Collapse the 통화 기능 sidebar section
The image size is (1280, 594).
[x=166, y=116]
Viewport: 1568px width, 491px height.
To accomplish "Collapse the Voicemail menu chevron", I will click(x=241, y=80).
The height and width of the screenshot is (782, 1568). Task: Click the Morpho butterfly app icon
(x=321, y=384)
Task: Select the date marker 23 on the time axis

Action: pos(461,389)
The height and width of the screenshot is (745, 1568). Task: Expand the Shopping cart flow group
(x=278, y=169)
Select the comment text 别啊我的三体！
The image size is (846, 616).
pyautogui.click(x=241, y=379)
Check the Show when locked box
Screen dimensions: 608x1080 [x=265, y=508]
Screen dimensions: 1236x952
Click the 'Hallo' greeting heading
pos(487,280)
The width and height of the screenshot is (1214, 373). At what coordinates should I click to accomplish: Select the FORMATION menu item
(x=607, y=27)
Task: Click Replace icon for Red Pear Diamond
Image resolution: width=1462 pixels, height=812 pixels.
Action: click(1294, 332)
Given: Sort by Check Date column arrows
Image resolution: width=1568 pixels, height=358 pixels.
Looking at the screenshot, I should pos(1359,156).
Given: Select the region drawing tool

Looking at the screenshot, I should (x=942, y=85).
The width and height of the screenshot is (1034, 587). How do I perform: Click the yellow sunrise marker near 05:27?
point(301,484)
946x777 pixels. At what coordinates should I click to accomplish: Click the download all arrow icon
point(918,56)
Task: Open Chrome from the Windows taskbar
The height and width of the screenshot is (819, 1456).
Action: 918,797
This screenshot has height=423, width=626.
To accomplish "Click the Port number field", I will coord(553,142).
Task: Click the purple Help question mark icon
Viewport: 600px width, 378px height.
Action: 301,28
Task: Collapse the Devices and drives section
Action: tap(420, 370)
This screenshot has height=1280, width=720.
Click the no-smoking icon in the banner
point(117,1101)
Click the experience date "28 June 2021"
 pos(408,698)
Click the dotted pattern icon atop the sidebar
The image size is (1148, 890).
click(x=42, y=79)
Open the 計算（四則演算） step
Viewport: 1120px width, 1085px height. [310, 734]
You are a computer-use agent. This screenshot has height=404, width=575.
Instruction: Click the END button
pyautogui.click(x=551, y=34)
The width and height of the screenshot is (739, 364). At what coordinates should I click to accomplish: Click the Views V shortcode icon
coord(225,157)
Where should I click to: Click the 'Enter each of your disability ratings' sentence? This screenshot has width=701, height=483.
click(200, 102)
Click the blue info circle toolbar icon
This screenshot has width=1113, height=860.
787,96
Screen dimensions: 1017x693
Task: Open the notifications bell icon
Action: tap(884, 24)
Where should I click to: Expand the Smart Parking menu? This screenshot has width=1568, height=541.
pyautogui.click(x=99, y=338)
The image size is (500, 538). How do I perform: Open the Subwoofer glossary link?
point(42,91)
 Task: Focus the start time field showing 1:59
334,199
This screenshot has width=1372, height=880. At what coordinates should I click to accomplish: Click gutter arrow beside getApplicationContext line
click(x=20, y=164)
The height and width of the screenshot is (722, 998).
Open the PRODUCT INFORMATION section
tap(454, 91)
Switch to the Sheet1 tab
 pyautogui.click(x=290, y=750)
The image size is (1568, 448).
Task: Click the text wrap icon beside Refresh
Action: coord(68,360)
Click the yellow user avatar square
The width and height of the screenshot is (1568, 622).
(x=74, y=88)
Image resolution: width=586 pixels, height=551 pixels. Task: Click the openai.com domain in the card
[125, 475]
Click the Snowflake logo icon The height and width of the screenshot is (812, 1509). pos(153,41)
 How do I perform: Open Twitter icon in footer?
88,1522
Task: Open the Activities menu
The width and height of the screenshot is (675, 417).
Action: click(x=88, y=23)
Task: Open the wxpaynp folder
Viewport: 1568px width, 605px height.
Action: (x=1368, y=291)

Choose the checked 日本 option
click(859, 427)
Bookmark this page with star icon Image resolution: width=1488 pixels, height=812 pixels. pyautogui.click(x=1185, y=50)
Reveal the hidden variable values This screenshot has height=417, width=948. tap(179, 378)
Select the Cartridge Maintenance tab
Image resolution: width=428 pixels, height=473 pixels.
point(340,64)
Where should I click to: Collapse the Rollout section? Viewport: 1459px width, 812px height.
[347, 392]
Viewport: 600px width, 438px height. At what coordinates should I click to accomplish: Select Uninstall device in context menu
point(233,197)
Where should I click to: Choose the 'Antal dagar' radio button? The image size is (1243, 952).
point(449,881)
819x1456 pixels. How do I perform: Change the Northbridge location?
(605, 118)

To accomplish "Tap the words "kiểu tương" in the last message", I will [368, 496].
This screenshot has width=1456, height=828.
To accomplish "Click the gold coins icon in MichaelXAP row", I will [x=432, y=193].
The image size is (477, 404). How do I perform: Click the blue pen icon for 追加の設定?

══════════

## AIM
Reproduce the rows above exactly, from the line containing "Task: Open the wxpaynp folder" through the line containing "Bookmark this page", with both of those lines included.

## FINISHED EXERCISE
Task: Open the wxpaynp folder
Viewport: 1568px width, 605px height.
Action: (x=1368, y=291)

Choose the checked 日本 option
click(859, 427)
Bookmark this page with star icon Image resolution: width=1488 pixels, height=812 pixels. pyautogui.click(x=1185, y=50)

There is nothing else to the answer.